The Financial Industry Regulatory Authority is revising its Sanction Guidelines to instruct adjudicators in the disciplinary process to consider “customer-initiated arbitrations” that result in adverse arbitration awards or settlements when assessing sanctions.

The broker-dealer self-regulator also advises adjudicators in Regulatory Notice 18-17 to impose “progressively escalating sanctions” on repeat violators to deter future misconduct.

As it stands now, FINRA’s Sanction Guidelines instruct that a respondent’s disciplinary history should trigger higher sanctions when that disciplinary history: (a) is similar to the misconduct in the current disciplinary case; or (b) evidences a “reckless disregard for regulatory requirements, investor protection, or market integrity.”

The newly revised guidelines adds a section instructing adjudicators to consider “customer-initiated arbitrations that result in adverse arbitration awards or settlements when evaluating an individual respondent’s background.”

The revisions replace the term “disciplinary history” with “disciplinary and arbitration history,” which is defined as: “disciplinary history by regulators, and arbitration awards and arbitration settlements resulting from disputes between a customer and the respondent, including those when the respondent is the subject of an arbitration claim that only names a FINRA member firm.”

When a respondent’s disciplinary history, and history of arbitration awards and arbitration settlements together with the violation found in a disciplinary case, “form a pattern, the Sanction Guidelines advise that adjudicators should consider imposing more stringent sanctions.”

The Sanction Guideline revisions take effect for all complaints filed in FINRA’s disciplinary system beginning on June 1.

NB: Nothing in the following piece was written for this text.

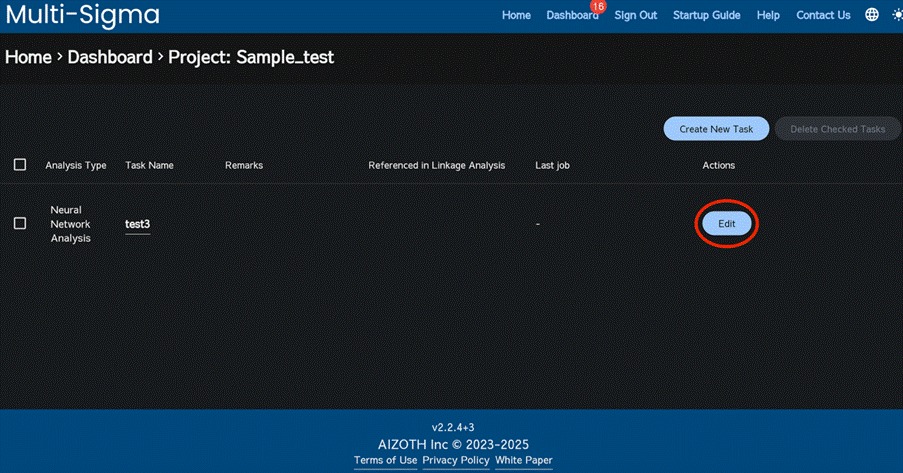This screenshot has height=473, width=903.
Task: Click the red 16 notification badge
Action: tap(598, 6)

Jon Henschen, head of broker-dealer recruiting firm Henschen & Associates, told ThinkAdvisor after reviewing the revised guidelines that “for those [brokers] with patterns of harming clients, I have no problem with harsher actions, but when it is tied to breach of company policies and areas that are not involving clients, that is when I can have issues with regulators treating advisors more harshly.”